Other members of the team are less enthusiastic, although just as interested to see how a new Perfect Dark might turn out. Botwood points to the success Xbox had by passing another Rare IP, Killer Instinct, over to a different studio, so a non-Rare Perfect Dark team could still do justice to the 2000 original.

“I wish them every success, genuinely, because I do like that world,” he says. “I had a part in creating it, but I probably would not want to work on it because that would mean going backwards. I’m at Ubisoft now and playing in their worlds, which is great. I would look forward to seeing it, although I do not envy their job of updating it.”

Perfect Dark
Image: Nintendo Life

Bury notes that any new Perfect Dark will likely have a much larger team that the N64 title and therefore, like Zero, might lack that special spark. “If they’re expanding on the original, they’ve got a better chance of matching it rather than coming up with their own ideas and having a massive studio to do it,” he says. “The way I work now, it’s the same thing – you’re not involved in everything, you just can’t be because there are too many people.”

Hollis, meanwhile, likens it to game adaptations of films. So much has happened in the last twenty years that the two projects will be incomparable. But the good adaptations – like GoldenEye, perhaps – “very faithfully capture a small kernel of the original’s core.”
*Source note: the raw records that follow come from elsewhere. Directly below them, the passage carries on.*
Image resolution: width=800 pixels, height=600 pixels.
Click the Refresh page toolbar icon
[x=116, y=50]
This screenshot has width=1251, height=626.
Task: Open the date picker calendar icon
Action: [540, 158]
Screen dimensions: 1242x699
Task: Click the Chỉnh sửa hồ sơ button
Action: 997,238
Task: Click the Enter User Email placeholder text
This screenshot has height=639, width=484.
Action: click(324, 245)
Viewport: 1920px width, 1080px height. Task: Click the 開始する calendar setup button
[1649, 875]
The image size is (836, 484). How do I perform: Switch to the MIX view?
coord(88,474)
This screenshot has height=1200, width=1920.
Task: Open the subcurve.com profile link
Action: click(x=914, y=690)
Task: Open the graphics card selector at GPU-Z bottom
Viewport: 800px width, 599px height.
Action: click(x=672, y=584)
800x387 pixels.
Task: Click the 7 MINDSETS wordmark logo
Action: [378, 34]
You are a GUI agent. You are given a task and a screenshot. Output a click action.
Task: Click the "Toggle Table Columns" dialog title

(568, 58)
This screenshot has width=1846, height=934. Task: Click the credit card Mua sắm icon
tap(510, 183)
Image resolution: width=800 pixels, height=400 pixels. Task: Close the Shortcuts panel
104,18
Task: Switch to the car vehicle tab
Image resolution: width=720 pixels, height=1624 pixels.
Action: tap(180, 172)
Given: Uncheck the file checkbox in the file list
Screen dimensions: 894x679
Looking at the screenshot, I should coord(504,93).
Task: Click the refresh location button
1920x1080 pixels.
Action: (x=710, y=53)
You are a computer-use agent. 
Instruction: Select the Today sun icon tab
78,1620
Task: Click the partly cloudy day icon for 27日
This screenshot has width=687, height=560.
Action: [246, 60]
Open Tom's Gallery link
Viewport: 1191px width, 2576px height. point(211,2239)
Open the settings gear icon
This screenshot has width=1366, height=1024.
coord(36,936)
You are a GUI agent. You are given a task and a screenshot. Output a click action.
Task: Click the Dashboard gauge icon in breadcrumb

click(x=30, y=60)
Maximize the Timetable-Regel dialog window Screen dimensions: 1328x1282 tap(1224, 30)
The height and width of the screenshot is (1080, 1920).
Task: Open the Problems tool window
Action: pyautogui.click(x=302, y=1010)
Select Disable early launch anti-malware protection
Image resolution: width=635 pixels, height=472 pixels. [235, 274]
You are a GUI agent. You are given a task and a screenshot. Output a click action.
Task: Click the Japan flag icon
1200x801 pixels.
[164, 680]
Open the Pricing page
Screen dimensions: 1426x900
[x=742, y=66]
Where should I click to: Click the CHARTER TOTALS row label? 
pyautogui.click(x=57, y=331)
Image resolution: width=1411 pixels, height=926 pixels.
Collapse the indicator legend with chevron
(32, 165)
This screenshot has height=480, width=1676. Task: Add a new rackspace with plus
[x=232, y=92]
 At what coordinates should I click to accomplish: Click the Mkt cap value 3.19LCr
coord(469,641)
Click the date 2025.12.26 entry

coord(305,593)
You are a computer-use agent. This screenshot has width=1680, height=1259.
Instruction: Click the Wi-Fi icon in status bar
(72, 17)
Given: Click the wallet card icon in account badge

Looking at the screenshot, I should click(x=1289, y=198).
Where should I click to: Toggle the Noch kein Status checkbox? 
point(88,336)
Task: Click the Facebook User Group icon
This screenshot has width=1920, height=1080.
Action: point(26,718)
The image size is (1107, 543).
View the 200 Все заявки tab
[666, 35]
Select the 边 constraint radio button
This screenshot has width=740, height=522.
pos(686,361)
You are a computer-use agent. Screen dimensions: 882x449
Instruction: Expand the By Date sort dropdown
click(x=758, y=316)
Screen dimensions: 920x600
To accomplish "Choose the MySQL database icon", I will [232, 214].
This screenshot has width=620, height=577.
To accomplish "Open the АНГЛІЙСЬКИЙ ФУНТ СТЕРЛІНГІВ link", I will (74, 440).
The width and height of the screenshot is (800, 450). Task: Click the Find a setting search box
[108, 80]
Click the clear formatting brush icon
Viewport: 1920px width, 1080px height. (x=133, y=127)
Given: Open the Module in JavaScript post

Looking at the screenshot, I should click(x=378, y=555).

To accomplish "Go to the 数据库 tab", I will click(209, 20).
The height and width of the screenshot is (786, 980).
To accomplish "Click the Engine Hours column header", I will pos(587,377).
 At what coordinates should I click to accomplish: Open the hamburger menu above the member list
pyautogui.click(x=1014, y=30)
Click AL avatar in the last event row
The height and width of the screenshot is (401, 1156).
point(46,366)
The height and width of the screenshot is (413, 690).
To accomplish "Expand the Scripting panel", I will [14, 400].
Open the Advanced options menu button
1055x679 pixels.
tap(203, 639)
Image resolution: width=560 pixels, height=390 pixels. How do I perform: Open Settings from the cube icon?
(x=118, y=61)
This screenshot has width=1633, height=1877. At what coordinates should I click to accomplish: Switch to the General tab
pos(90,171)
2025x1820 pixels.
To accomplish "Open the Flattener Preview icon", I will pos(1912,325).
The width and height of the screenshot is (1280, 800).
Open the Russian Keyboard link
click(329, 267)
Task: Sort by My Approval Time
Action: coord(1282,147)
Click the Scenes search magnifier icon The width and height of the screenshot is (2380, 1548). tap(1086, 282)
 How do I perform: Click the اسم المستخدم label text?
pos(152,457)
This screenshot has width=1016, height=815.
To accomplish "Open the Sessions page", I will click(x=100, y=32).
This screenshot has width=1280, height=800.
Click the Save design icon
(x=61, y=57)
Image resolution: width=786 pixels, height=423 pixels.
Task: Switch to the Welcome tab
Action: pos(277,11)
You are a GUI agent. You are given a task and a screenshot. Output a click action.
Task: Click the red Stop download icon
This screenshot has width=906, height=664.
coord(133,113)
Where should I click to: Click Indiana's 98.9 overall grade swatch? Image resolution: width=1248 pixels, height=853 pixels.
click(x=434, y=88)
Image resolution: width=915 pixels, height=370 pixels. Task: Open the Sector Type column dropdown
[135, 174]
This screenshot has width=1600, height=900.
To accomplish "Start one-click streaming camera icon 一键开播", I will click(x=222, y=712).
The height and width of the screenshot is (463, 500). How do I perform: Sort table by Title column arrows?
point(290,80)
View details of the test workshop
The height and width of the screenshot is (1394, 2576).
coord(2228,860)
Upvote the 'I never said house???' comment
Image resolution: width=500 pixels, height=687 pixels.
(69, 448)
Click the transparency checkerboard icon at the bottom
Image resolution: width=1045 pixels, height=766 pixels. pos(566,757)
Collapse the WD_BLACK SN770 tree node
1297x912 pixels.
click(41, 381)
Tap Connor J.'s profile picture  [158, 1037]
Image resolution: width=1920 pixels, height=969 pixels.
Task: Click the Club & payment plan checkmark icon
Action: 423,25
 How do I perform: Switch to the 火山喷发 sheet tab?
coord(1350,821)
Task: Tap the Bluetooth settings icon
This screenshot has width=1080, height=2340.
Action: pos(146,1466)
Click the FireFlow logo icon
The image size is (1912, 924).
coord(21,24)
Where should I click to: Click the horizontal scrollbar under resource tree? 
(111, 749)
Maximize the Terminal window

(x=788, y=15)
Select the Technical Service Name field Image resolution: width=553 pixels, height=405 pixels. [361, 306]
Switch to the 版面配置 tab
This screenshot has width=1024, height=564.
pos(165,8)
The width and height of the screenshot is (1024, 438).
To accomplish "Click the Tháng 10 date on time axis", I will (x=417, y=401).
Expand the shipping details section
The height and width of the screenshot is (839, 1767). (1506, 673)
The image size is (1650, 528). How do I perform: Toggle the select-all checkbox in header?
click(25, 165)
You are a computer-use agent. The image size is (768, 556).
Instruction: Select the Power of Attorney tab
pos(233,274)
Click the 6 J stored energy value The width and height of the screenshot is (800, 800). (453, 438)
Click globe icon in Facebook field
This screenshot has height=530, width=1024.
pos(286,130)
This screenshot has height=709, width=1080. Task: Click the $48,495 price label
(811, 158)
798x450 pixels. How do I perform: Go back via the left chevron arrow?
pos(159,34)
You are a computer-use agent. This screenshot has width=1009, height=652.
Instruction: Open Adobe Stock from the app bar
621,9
“It’s hard to say what that essence is, but they manage to capture and they manage to transfer it,” he says. “They might change everything around it beyond recognition, but as long as they have that central core and they’re faithful to that core, they can get away with it. Most films of books, games of films, and most game sequels suffer this same problem – they don’t manage to capture the essence of the original. It isn’t even written down in a document. If it is anywhere in this world, it’s in the minds of a few people who worked on that original project.”

With those few people who worked on Perfect Dark scattered across the games industry and beyond, it’s unlikely that magic will ever truly be recaptured. But with the N64 shooter still standing proud after twenty years, perhaps it’s time for Joanna Dark to have one more chance at being perfect.